____ The data
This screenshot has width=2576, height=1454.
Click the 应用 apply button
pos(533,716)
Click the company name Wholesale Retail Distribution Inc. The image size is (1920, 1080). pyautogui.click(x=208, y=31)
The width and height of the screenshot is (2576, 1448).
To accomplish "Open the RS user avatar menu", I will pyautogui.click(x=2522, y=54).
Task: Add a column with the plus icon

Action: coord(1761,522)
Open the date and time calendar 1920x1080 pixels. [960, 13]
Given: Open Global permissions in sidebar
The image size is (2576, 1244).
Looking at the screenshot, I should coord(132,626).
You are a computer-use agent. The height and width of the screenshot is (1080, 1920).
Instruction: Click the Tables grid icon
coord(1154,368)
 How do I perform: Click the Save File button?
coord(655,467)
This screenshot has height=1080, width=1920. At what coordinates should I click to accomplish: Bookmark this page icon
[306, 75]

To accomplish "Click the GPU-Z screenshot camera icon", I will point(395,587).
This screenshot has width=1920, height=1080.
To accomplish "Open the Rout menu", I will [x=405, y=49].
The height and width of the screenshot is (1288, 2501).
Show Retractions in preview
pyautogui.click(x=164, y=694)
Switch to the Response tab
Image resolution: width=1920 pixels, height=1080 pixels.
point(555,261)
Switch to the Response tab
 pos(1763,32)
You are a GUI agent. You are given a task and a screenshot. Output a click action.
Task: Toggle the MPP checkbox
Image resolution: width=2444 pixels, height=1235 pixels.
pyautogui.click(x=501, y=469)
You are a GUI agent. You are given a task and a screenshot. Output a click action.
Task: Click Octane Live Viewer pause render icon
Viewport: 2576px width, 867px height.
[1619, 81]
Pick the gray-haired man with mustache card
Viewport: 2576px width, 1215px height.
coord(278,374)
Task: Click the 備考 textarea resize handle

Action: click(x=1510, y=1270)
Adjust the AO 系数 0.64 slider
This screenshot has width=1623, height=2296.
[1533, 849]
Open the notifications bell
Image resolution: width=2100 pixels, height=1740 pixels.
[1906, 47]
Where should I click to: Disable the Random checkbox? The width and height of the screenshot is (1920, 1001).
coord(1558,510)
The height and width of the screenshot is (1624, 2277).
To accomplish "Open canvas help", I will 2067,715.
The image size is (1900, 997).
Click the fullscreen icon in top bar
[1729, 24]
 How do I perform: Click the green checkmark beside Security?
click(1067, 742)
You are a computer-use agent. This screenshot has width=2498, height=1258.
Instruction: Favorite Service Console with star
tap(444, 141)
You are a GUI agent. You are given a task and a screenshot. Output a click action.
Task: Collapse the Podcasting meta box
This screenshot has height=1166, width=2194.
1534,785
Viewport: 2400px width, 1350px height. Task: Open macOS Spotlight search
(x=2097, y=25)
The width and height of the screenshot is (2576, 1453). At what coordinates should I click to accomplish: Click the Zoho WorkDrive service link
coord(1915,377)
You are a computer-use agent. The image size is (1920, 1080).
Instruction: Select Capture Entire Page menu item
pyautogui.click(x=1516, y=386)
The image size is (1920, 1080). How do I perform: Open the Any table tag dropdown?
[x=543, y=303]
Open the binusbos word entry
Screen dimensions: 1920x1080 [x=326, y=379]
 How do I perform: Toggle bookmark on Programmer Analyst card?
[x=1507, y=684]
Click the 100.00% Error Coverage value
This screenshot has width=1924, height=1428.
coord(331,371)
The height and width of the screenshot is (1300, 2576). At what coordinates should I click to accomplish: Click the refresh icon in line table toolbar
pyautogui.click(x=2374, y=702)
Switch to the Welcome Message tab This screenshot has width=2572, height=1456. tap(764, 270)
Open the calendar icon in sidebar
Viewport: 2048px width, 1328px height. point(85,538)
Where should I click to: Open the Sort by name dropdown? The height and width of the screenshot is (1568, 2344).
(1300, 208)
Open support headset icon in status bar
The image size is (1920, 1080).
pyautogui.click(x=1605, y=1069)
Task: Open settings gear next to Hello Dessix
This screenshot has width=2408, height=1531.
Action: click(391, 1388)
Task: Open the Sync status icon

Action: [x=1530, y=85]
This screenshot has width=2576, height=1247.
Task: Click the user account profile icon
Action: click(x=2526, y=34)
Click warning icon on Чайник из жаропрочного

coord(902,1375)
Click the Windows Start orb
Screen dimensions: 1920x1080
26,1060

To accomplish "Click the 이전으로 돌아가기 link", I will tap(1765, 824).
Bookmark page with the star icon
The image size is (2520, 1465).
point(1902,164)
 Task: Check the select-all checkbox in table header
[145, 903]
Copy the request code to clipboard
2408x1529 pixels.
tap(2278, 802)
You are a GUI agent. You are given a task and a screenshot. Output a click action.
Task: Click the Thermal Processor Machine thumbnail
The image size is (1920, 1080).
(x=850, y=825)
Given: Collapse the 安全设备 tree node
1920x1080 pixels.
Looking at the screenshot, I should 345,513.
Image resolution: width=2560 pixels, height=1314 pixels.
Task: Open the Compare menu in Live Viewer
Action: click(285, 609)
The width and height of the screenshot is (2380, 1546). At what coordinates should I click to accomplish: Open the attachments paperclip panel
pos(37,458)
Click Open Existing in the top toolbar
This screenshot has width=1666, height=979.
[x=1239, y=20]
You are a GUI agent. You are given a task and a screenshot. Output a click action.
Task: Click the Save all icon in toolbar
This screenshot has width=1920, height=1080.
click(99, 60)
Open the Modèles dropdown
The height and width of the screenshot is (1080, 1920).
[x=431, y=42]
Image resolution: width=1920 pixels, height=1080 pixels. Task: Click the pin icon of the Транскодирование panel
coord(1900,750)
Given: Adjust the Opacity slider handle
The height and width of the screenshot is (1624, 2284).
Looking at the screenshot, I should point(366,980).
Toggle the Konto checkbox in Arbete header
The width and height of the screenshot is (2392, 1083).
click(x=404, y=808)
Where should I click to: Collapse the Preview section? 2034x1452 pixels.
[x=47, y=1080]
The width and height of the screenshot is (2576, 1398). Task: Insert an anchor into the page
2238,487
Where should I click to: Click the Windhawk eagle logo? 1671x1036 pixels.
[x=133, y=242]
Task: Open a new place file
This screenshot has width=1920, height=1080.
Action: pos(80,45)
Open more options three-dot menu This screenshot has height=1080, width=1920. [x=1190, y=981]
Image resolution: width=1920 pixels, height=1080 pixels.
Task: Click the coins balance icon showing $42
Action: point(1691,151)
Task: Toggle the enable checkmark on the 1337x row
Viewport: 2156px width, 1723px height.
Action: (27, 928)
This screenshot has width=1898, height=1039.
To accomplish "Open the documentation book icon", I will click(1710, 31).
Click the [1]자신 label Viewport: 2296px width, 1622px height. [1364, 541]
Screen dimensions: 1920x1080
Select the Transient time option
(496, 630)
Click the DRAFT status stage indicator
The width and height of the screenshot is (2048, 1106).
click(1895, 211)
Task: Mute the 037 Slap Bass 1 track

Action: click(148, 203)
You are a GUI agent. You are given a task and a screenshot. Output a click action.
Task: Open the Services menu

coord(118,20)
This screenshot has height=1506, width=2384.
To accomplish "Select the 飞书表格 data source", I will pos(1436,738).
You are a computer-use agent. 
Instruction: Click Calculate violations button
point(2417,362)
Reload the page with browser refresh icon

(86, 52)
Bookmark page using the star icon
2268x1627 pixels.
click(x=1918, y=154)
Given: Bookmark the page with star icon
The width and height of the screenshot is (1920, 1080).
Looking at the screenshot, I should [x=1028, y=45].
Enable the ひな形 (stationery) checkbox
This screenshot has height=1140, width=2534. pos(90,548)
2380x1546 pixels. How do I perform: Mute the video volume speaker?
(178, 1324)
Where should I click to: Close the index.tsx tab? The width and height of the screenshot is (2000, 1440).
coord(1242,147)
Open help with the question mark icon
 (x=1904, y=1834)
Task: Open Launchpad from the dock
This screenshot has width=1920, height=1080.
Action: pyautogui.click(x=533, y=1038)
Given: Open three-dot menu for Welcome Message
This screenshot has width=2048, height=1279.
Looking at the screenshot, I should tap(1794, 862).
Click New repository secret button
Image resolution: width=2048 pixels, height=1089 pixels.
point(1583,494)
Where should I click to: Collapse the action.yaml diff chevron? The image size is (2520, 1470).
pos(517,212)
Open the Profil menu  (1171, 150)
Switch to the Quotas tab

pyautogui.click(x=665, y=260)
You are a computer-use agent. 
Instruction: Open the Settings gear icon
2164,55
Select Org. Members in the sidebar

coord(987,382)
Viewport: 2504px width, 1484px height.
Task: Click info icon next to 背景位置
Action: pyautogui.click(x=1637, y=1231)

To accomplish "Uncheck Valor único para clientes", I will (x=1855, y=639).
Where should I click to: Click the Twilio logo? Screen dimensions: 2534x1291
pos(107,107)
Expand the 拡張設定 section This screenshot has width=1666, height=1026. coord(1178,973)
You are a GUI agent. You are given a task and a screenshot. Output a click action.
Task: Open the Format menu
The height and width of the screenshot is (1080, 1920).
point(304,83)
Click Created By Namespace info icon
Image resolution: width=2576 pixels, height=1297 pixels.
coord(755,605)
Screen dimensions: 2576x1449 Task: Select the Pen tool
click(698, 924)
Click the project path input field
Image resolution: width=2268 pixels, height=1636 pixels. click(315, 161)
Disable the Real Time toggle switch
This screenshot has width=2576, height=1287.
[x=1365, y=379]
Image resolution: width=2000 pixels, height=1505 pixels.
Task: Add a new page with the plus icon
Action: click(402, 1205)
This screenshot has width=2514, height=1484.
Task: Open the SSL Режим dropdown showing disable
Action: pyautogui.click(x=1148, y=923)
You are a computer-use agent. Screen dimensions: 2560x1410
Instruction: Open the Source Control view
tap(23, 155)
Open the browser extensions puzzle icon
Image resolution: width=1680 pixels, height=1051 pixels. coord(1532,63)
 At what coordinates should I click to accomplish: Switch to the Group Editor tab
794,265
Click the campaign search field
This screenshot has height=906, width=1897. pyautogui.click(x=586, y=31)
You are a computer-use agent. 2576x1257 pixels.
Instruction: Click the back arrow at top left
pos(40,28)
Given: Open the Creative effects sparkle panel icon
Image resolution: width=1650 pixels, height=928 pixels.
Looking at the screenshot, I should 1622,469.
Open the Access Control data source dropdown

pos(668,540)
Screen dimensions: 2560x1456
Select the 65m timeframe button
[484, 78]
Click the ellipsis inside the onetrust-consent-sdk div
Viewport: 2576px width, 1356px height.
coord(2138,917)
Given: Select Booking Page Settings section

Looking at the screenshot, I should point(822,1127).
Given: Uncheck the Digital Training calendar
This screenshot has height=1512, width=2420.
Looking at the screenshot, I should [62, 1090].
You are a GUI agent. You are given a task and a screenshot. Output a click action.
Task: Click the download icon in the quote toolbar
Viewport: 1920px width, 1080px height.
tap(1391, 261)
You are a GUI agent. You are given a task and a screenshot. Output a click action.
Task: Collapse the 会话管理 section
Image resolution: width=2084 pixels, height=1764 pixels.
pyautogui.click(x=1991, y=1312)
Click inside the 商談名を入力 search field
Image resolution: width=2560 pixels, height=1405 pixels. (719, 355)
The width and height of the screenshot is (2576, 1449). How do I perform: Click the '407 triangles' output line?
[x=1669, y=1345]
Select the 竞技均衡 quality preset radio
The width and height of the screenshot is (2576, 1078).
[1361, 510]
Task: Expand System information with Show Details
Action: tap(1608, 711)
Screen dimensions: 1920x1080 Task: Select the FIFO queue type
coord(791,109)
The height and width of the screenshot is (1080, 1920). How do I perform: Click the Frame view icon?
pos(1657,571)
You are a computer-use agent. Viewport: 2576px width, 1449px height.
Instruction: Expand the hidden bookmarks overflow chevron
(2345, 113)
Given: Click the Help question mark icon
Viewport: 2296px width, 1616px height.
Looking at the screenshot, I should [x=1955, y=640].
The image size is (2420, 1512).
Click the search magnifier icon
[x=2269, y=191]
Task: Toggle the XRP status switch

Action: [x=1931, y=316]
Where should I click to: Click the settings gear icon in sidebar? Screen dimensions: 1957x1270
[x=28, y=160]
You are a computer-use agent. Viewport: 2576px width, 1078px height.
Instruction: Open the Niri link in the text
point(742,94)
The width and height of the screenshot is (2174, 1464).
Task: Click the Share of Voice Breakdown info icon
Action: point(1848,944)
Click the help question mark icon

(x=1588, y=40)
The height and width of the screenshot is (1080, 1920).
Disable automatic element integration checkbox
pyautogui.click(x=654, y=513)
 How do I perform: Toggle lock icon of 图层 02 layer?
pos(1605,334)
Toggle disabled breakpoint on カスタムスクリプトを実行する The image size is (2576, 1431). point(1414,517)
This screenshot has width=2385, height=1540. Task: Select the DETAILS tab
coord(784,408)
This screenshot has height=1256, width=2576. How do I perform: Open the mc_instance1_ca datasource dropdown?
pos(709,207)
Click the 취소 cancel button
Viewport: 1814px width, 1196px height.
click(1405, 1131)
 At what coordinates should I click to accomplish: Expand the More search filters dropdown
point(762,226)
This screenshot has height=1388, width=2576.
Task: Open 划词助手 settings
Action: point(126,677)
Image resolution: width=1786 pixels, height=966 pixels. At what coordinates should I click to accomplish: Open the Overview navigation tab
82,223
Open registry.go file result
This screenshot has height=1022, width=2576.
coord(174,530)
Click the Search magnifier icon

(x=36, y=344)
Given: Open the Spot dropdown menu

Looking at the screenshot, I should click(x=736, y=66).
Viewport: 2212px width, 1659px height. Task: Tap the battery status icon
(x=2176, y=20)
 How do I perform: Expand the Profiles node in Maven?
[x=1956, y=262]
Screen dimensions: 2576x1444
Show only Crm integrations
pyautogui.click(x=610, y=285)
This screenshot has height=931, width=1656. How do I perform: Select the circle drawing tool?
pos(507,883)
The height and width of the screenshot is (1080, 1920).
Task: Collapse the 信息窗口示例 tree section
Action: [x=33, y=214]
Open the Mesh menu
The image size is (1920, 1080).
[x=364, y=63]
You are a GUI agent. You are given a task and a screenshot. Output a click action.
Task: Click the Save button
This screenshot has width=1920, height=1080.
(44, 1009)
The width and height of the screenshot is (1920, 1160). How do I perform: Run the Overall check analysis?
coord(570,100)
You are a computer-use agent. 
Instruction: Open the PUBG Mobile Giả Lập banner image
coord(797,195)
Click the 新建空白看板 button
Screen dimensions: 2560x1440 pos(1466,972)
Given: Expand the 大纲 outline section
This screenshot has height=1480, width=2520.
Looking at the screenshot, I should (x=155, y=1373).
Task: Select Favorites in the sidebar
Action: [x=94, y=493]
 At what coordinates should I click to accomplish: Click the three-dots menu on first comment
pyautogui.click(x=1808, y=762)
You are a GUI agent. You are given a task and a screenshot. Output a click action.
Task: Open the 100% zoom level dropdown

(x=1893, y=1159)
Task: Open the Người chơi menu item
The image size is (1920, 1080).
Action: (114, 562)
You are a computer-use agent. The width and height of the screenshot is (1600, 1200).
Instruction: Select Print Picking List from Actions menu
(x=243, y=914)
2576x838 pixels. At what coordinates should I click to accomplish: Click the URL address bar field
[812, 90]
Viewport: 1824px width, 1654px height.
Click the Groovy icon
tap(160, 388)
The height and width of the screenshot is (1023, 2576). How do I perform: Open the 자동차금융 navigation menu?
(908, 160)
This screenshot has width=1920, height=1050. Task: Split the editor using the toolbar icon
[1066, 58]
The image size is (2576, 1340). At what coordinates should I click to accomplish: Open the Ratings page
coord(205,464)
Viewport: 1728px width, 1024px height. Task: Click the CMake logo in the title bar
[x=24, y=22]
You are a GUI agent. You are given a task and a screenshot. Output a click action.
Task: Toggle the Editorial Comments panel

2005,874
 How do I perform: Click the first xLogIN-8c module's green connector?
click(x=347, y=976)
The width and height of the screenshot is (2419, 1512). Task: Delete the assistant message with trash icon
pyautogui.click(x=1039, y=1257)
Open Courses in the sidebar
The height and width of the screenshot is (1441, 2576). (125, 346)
________
What to do - Would you show every line in the data above that contains the string "slider"?

Your solution -
Adjust the AO 系数 0.64 slider
Given: Adjust the Opacity slider handle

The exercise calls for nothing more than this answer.